Key facts
- Z.ai has launched GLM 5.2, a new Chinese AI model.
- GLM 5.2 claims performance on par with Anthropic's Claude Opus 4.8 and OpenAI's GPT 5.5.
- The model boasts a 1 million token context window.
- It is designed for long coding tasks and excels in maintaining quality over extended coding sessions.
- GLM 5.2 is an open-source model with no regional restrictions.
A new artificial intelligence model from China, GLM 5.2, has been released by Z.ai, positioning itself as a competitor to leading US AI models such as Anthropic's Claude Opus 4.8 and OpenAI's GPT 5.5. The launch occurred shortly after the US temporarily banned Anthropic from supplying its models to non-Americans.
Z.ai claims GLM 5.2 demonstrates performance nearly on par with its US counterparts, particularly in handling long coding tasks. The model features a substantial 1 million token context window, enabling it to process and retain a large amount of information, equivalent to approximately 750,000 words. This capability is designed to maintain quality across extended and complex coding-agent trajectories.
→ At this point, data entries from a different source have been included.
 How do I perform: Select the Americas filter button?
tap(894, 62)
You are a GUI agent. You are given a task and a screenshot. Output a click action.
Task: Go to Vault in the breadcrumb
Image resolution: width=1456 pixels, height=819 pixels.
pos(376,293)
In performance benchmarks focused on long, intricate coding projects, GLM 5.2 trails Anthropic's Opus 4.8 by only 1% while surpassing GPT 5.5 and Opus 4.7. It also ranks second to Opus 4.8 in tests measuring its ability to enhance smaller models using a single GPU. On the most demanding marathon-length engineering tasks, such as compiler construction, GLM 5.2 trails Opus 4.8 by 13% but remains the second-best performer overall, according to Z.ai.
GLM 5.2 is also highlighted as an open-source model with no regional limitations, allowing users worldwide to modify and share it freely. This contrasts with the closed-source models offered by companies like Anthropic and OpenAI. The development comes amid an ongoing AI race between the US and China, with the US focusing on restricting semiconductor access and China promoting cheaper, open-source models like GLM 5.2 and DeepSeek's R1.